Stored items:
= Beginning of Section =

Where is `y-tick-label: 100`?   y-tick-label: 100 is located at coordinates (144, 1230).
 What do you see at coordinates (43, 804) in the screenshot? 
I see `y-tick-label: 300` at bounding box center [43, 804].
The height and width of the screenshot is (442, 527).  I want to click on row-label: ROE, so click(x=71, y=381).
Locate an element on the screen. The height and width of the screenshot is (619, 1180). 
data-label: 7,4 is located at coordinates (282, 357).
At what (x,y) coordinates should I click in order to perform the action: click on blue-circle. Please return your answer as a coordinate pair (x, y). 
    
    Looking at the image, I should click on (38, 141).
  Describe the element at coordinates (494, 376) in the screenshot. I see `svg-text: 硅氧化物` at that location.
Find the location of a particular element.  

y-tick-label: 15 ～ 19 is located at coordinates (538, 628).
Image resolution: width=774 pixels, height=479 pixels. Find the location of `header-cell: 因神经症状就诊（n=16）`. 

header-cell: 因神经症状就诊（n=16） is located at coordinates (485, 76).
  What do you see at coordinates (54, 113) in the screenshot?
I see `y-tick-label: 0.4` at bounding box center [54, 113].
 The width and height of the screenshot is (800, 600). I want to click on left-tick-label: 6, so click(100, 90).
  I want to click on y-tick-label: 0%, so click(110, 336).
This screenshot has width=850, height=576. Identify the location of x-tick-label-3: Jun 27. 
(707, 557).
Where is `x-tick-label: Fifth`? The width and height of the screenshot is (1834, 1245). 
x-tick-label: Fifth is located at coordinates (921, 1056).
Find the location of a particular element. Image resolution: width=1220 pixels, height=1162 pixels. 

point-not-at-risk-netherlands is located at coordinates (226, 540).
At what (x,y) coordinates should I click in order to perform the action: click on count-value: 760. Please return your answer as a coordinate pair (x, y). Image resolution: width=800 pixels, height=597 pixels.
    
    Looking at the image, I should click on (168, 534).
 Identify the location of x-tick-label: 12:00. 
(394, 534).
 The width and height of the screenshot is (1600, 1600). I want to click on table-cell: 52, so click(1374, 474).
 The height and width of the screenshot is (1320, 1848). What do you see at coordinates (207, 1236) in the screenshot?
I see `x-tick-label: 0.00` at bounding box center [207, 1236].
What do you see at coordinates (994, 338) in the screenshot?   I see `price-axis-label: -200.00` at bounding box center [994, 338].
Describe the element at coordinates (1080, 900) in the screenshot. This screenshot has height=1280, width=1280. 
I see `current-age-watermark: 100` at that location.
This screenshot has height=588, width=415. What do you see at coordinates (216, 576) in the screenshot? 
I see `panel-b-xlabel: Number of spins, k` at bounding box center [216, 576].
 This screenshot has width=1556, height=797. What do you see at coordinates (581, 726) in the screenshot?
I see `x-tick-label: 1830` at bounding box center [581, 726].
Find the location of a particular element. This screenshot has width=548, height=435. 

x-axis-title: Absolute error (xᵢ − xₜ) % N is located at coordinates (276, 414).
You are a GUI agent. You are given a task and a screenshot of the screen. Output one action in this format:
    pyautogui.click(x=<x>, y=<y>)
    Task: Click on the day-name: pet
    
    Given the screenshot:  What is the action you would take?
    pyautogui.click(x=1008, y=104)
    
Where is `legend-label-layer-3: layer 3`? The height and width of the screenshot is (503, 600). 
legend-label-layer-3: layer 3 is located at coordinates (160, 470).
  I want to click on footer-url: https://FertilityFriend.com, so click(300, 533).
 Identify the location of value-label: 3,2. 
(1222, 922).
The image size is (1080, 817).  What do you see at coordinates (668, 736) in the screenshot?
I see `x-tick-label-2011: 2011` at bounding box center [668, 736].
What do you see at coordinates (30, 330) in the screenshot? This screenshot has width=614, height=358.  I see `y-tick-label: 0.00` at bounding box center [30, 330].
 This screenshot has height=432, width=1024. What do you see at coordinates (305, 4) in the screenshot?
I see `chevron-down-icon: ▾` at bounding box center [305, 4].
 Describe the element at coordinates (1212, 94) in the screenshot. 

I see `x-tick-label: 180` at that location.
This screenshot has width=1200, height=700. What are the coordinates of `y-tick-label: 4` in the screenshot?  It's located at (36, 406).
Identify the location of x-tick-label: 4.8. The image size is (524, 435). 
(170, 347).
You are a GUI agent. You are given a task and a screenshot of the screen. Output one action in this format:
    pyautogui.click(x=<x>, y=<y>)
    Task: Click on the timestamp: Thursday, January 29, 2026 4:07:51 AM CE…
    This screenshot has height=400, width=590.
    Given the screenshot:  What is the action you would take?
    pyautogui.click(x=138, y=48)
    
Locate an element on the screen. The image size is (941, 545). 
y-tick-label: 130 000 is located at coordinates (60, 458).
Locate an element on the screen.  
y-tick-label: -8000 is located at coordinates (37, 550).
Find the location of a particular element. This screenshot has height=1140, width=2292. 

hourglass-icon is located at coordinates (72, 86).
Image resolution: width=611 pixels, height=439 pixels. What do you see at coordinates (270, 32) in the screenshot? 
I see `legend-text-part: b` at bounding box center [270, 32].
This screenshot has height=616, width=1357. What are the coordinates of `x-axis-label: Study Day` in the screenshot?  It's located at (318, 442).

= End of Section =

Copy every item above line for line, keeping each one word for word.

## Solution
Where is `y-tick-label: 100`?   y-tick-label: 100 is located at coordinates (144, 1230).
 What do you see at coordinates (43, 804) in the screenshot? 
I see `y-tick-label: 300` at bounding box center [43, 804].
The height and width of the screenshot is (442, 527).  I want to click on row-label: ROE, so click(x=71, y=381).
Locate an element on the screen. The height and width of the screenshot is (619, 1180). 
data-label: 7,4 is located at coordinates (282, 357).
At what (x,y) coordinates should I click in order to perform the action: click on blue-circle. Please return your answer as a coordinate pair (x, y). 
    
    Looking at the image, I should click on (38, 141).
  Describe the element at coordinates (494, 376) in the screenshot. I see `svg-text: 硅氧化物` at that location.
Find the location of a particular element.  

y-tick-label: 15 ～ 19 is located at coordinates (538, 628).
Image resolution: width=774 pixels, height=479 pixels. Find the location of `header-cell: 因神经症状就诊（n=16）`. 

header-cell: 因神经症状就诊（n=16） is located at coordinates (485, 76).
  What do you see at coordinates (54, 113) in the screenshot?
I see `y-tick-label: 0.4` at bounding box center [54, 113].
 The width and height of the screenshot is (800, 600). I want to click on left-tick-label: 6, so click(100, 90).
  I want to click on y-tick-label: 0%, so click(110, 336).
This screenshot has width=850, height=576. Identify the location of x-tick-label-3: Jun 27. 
(707, 557).
Where is `x-tick-label: Fifth`? The width and height of the screenshot is (1834, 1245). 
x-tick-label: Fifth is located at coordinates (921, 1056).
Find the location of a particular element. Image resolution: width=1220 pixels, height=1162 pixels. 

point-not-at-risk-netherlands is located at coordinates (226, 540).
At what (x,y) coordinates should I click in order to perform the action: click on count-value: 760. Please return your answer as a coordinate pair (x, y). Image resolution: width=800 pixels, height=597 pixels.
    
    Looking at the image, I should click on (168, 534).
 Identify the location of x-tick-label: 12:00. 
(394, 534).
 The width and height of the screenshot is (1600, 1600). I want to click on table-cell: 52, so click(1374, 474).
 The height and width of the screenshot is (1320, 1848). What do you see at coordinates (207, 1236) in the screenshot?
I see `x-tick-label: 0.00` at bounding box center [207, 1236].
What do you see at coordinates (994, 338) in the screenshot?   I see `price-axis-label: -200.00` at bounding box center [994, 338].
Describe the element at coordinates (1080, 900) in the screenshot. This screenshot has height=1280, width=1280. 
I see `current-age-watermark: 100` at that location.
This screenshot has height=588, width=415. What do you see at coordinates (216, 576) in the screenshot? 
I see `panel-b-xlabel: Number of spins, k` at bounding box center [216, 576].
 This screenshot has width=1556, height=797. What do you see at coordinates (581, 726) in the screenshot?
I see `x-tick-label: 1830` at bounding box center [581, 726].
Find the location of a particular element. This screenshot has width=548, height=435. 

x-axis-title: Absolute error (xᵢ − xₜ) % N is located at coordinates (276, 414).
You are a GUI agent. You are given a task and a screenshot of the screen. Output one action in this format:
    pyautogui.click(x=<x>, y=<y>)
    Task: Click on the day-name: pet
    
    Given the screenshot:  What is the action you would take?
    pyautogui.click(x=1008, y=104)
    
Where is `legend-label-layer-3: layer 3`? The height and width of the screenshot is (503, 600). 
legend-label-layer-3: layer 3 is located at coordinates (160, 470).
  I want to click on footer-url: https://FertilityFriend.com, so click(300, 533).
 Identify the location of value-label: 3,2. 
(1222, 922).
The image size is (1080, 817).  What do you see at coordinates (668, 736) in the screenshot?
I see `x-tick-label-2011: 2011` at bounding box center [668, 736].
What do you see at coordinates (30, 330) in the screenshot? This screenshot has width=614, height=358.  I see `y-tick-label: 0.00` at bounding box center [30, 330].
 This screenshot has height=432, width=1024. What do you see at coordinates (305, 4) in the screenshot?
I see `chevron-down-icon: ▾` at bounding box center [305, 4].
 Describe the element at coordinates (1212, 94) in the screenshot. 

I see `x-tick-label: 180` at that location.
This screenshot has width=1200, height=700. What are the coordinates of `y-tick-label: 4` in the screenshot?  It's located at (36, 406).
Identify the location of x-tick-label: 4.8. The image size is (524, 435). 
(170, 347).
You are a GUI agent. You are given a task and a screenshot of the screen. Output one action in this format:
    pyautogui.click(x=<x>, y=<y>)
    Task: Click on the timestamp: Thursday, January 29, 2026 4:07:51 AM CE…
    This screenshot has height=400, width=590.
    Given the screenshot:  What is the action you would take?
    pyautogui.click(x=138, y=48)
    
Locate an element on the screen. The image size is (941, 545). 
y-tick-label: 130 000 is located at coordinates (60, 458).
Locate an element on the screen.  
y-tick-label: -8000 is located at coordinates (37, 550).
Find the location of a particular element. This screenshot has height=1140, width=2292. 

hourglass-icon is located at coordinates (72, 86).
Image resolution: width=611 pixels, height=439 pixels. What do you see at coordinates (270, 32) in the screenshot? 
I see `legend-text-part: b` at bounding box center [270, 32].
This screenshot has height=616, width=1357. What are the coordinates of `x-axis-label: Study Day` in the screenshot?  It's located at (318, 442).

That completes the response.